Fr., 11.10.2019

Kommentar zum Rücktritt des Landrats Die Kraft der Gesetze

Auf dem Bildschirm eines Smartpones sieht man eine Antwort eines Users auf einen Post von ZDF heute auf Twitter.

Auf dem Bildschirm eines Smartpones sieht man eine Antwort eines Users auf einen Post von ZDF heute auf Twitter. Foto: dpa

Von Florian Weyand

Politiker und Funktionäre müssen sich in Deutschland viel gefallen lassen. In Zeiten des Internets noch mehr als früher. Tjark Bartels, der Landrat von Hameln-Pyrmont, weiß das aus eigener Erfahrung. Der SPD-Politiker, dessen Behörde im Missbrauchsfall Lügde nachweislich versagte, wurde über lange Zeit im Netz beschimpft. Jetzt hat der an Burn-Out erkrankte Bartels den Schlussstrich gezogen. Er kündigte seinen Rücktritt an.

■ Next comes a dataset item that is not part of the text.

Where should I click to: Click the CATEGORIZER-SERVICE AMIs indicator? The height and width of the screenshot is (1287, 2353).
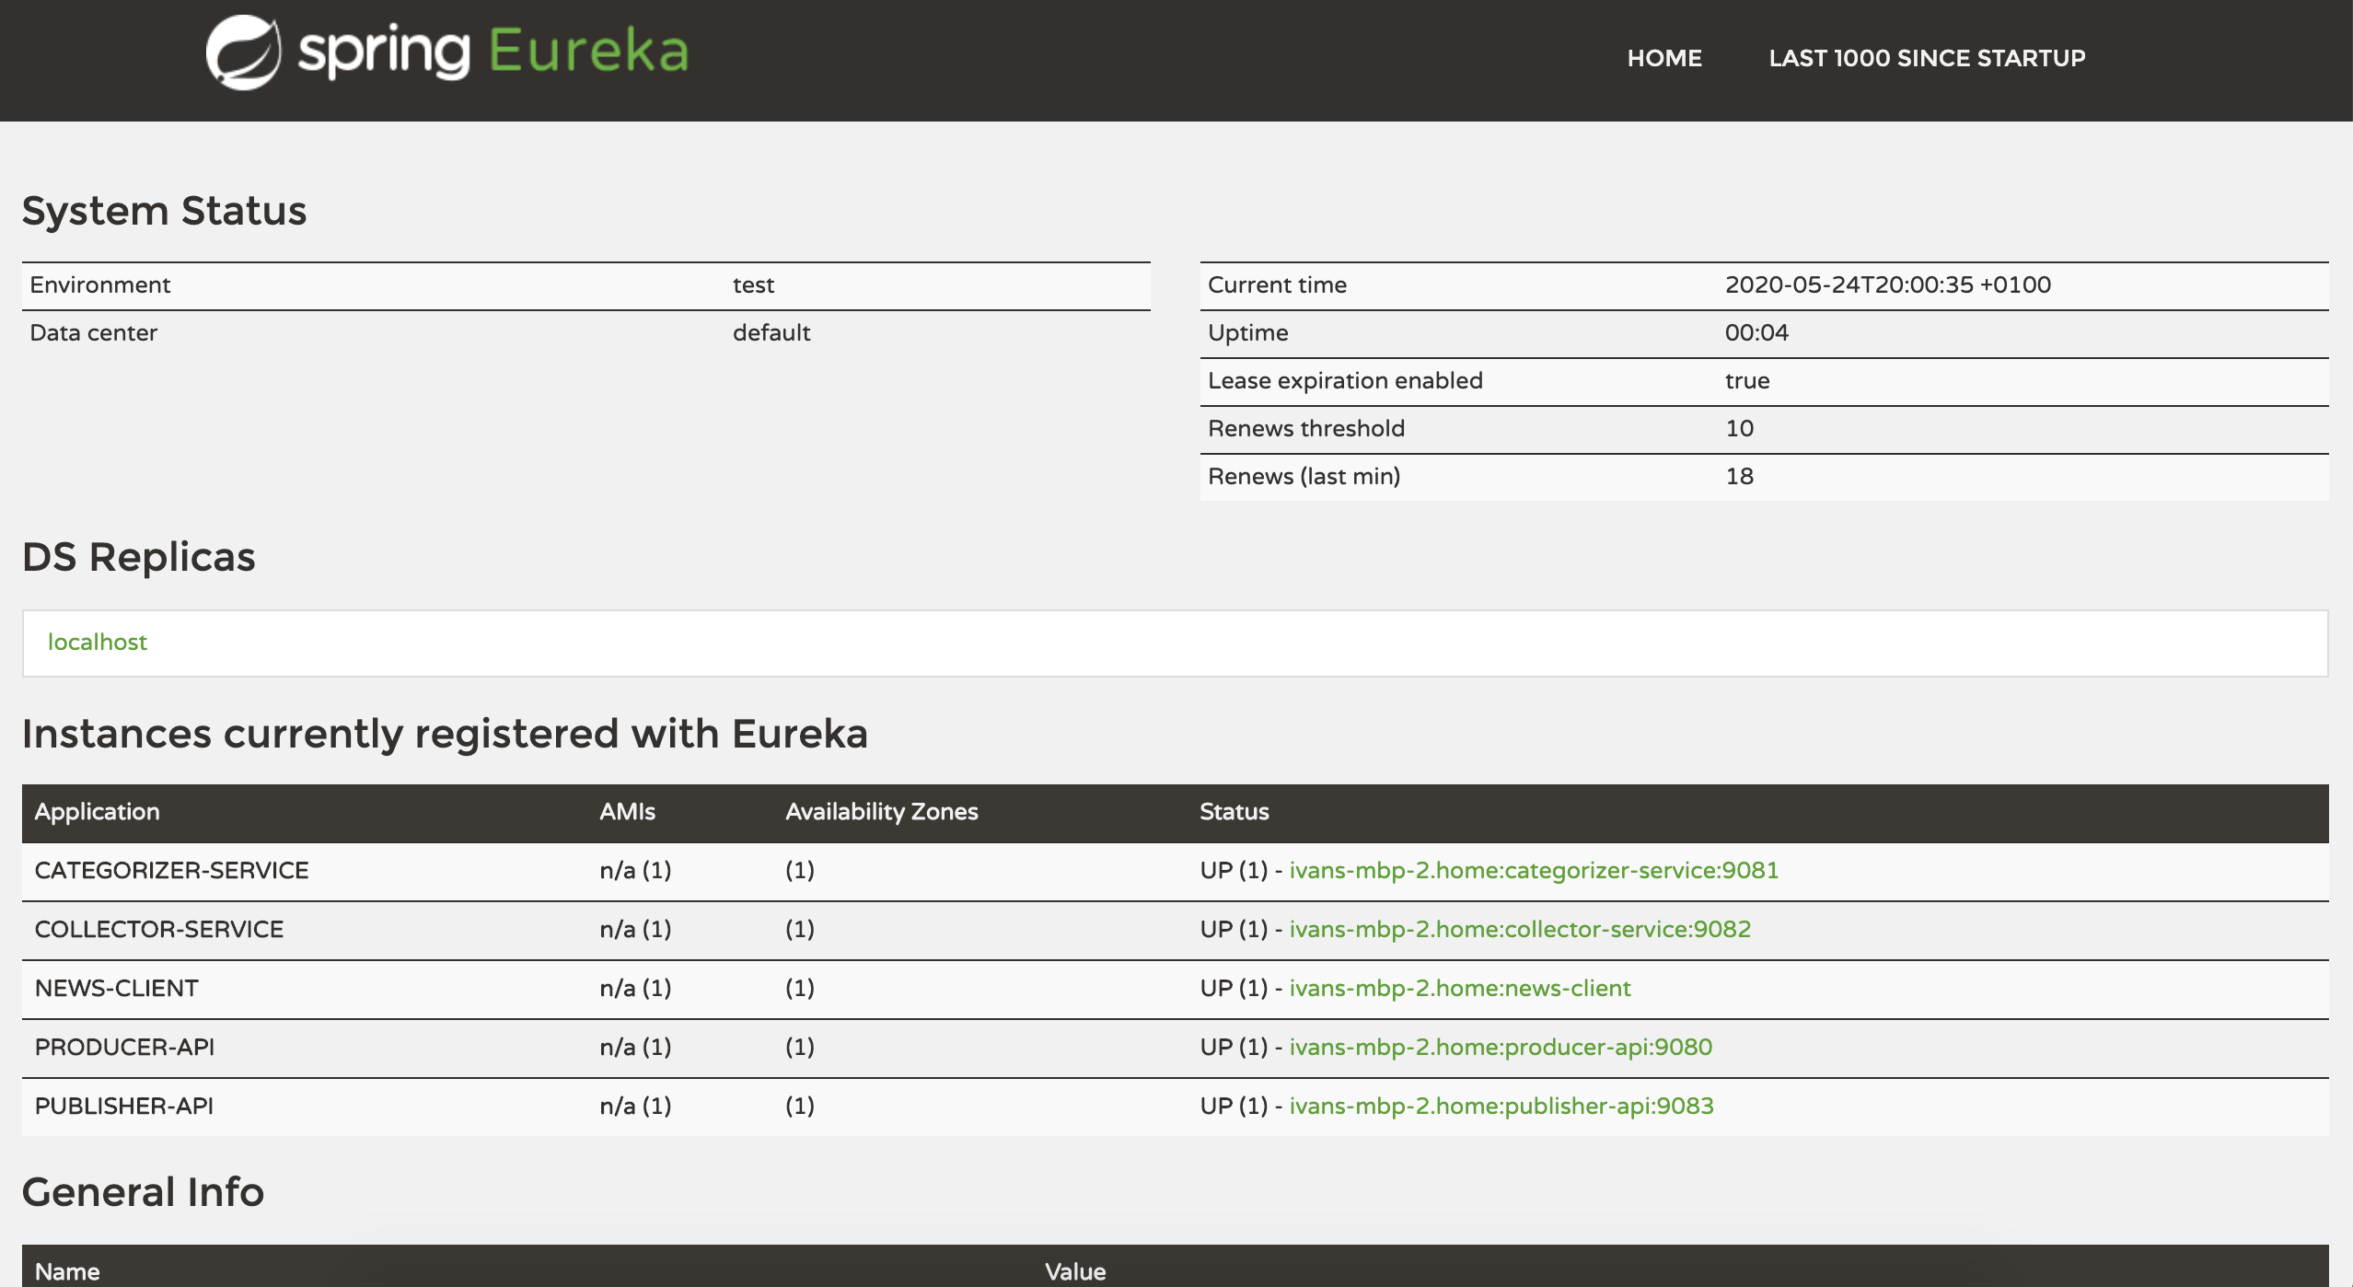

Ähnliche Erfahrungen mit Hass im Netz haben mittlerweile viele Politiker und Funktionäre gemacht. In Facebook-Postings, Kommentaren auf Internetseiten oder E-Mails wird der Schmutzkübel ausgeschüttet. Einfach und anonym abgesetzt, zeigt der dumpfe Hass bei den Empfängern schnell Wirkung – und führt wie bei Tjark Bartels sogar zu einer schweren Erkrankung.

Forderungen nach mehr Anstand im Netz reichen nicht aus, um die Hasser zu beeindrucken. Auf die digitale Verrohung muss stark reagiert werden – mit den Mitteln der Justiz. Das Strafgesetzbuch sieht für Beleidigung, üble Nachrede oder Verleumdung im härtesten Fall sogar Freiheitsstrafen vor. Die Gesetze sind da. Jetzt müssen sie angewendet werden.